-- start Excerpt to read --

Ducky45 saidThat's why it's good to have the actual story, otherwise you like incompetent boobs! That’s one of the cardinal rules of journalism.
As a college TV Broadcasting Major, I once went in front of the cameras for a simulated audition judged by the co-anchor of the CBS-TV evening news at that time, Channel 2 in NYC, one of the 7 CBS O&Os back then. The format simulated a real news show, with commercial breaks. What we didn't realize was that this anchor guy was really looking for new talent; it wasn't entirely just a course exercise.
During one of those breaks this guy handed me a simulated breaking news story, ostensibly to see if I could read it "cold." But quickly scanning it, I could see it was gibberish, and I ignored it, sticking to my original copy, despite frantic gestures off-camera that I should read it.
Some of the other students made the mistake of trying to read it "on-air" and ended up looking like fools on camera, like those Fox people. The lesson of that exercise: the person on camera always has to protect his own ass against bad copy, and is responsible for what he reads or doesn't read. My decision was the correct answer.
(BTW, I was subsequently offered a job with CBS but declined it, since I was still in the Army, just taking college courses as part of my officer career development. I often have second thoughts about my decision. I was also offered an anchor spot with the brand new CNN, perhaps another bad call that I turned it down)

-- end Excerpt to read --

**Directives**
A. According to the audition post, why did the writer turn down the job offered by CBS? Answer in one to three sentences.
B. Repeat the audition post word for word between "(BTW, I was" and "turned it down)", inclusive.
The entries after the audition post play no part in this.

-- start Records supplied --

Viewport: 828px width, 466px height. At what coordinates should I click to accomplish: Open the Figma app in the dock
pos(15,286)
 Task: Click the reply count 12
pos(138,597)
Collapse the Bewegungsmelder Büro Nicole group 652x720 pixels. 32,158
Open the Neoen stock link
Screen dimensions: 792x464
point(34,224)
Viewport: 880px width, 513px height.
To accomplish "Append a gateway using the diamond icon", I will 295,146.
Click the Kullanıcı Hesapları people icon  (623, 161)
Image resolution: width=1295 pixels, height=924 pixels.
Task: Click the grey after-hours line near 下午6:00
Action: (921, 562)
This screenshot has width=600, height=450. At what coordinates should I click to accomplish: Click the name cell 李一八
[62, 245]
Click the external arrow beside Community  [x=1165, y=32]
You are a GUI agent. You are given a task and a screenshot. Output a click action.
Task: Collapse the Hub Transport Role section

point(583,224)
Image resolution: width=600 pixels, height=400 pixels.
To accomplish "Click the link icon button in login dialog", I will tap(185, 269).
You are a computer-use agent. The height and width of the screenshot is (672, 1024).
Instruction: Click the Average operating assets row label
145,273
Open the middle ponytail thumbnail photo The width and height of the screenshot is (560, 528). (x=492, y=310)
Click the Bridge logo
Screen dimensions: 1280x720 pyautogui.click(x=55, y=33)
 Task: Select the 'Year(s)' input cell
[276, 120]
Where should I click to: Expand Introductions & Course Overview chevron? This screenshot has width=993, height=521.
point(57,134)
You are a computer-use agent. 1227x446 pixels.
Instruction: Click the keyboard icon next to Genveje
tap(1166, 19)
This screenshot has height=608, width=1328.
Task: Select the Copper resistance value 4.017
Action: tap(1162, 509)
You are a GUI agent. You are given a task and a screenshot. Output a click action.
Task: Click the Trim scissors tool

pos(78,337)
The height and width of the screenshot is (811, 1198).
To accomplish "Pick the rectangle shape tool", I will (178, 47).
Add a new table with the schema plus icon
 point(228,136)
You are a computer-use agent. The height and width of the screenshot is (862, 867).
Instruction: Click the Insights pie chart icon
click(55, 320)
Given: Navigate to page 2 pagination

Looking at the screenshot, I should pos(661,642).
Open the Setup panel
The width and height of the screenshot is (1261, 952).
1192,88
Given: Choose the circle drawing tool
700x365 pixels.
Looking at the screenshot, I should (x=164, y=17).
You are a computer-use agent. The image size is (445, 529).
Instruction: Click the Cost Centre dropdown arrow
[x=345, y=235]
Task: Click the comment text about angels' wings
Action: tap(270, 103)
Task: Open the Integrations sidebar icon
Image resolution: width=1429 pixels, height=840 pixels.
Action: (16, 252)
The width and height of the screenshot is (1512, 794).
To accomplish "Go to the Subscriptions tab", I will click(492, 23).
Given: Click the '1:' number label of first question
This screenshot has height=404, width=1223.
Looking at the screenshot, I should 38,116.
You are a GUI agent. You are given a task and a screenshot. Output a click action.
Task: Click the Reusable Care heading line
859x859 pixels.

-- end Records supplied --

**Task-by-task solutions**
A. The writer declined the CBS offer because of still being in the Army at the time and taking college courses only as part of officer career development.

B.
(BTW, I was subsequently offered a job with CBS but declined it, since I was still in the Army, just taking college courses as part of my officer career development. I often have second thoughts about my decision. I was also offered an anchor spot with the brand new CNN, perhaps another bad call that I turned it down)